Simulating and analyzing the metal flow process during mold filling, the heat transfer phenomenon during mold filling, and the coupling calculation of flow field and temperature field after mold filling are important contents of the numerical simulation of casting process. First of all, by simulating and analyzing the flow state of liquid metal in the gating and riser system and the casting mold, the design of the gating and riser system can be improved to prevent the suction of liquid metal in the runner, eliminate the separation of flow streams to avoid the oxidation of the casting, reduce the turbulence to reduce the possibility of air entering the liquid metal, and use the gating system to block the slag to achieve the uniform distribution of metal flow in multiple transverse and inner runners, To reduce the erosion and impact of liquid metal on the mold, on the other hand, by simulating and analyzing the temperature changes of liquid metal and mold during the filling process, defects such as cold shut and insufficient pouring can be predicted, and the initial temperature field conditions can be provided for the subsequent solidification process simulation analysis.

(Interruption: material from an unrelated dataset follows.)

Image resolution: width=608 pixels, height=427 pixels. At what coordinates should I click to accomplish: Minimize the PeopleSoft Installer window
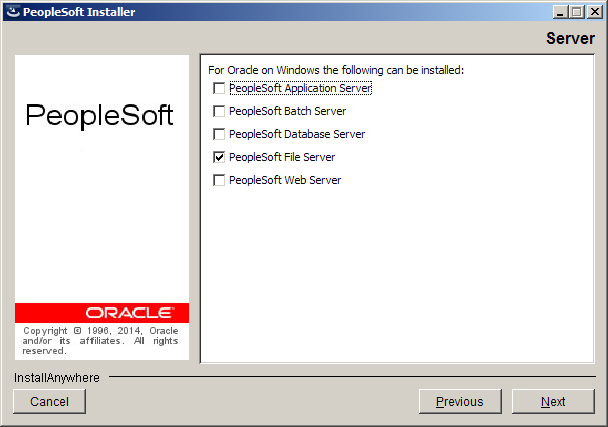[560, 12]
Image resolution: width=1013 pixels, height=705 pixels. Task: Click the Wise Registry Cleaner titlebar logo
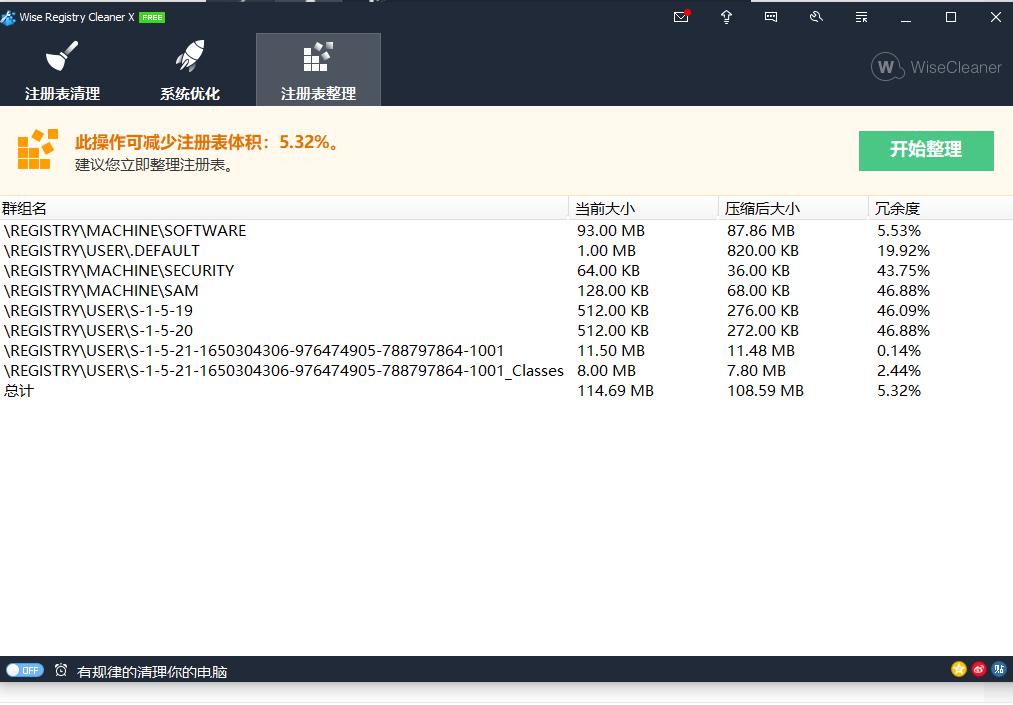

The model of casting filling process is composed of four independent and interrelated models, These four models are respectively fluid flow model – corresponding to solving the most critical continuity equation and momentum equation; heat transfer model – corresponding to solving the energy equation; free surface model – corresponding to solving the free boundary condition (in the process of casting filling, the free boundary is the free surface where the air and liquid metal contact in the cavity); and turbulence model – corresponding to solving the turbulence equation. In the process of casting filling, in order to fully describe this process, all the above equations need to be solved at the same time. Therefore, the numerical simulation of casting filling process is a multidisciplinary research field, which involves computational fluid dynamics, heat transfer, computer graphics, calculation methods, mathematical theory of partial differential equations and casting technology theory.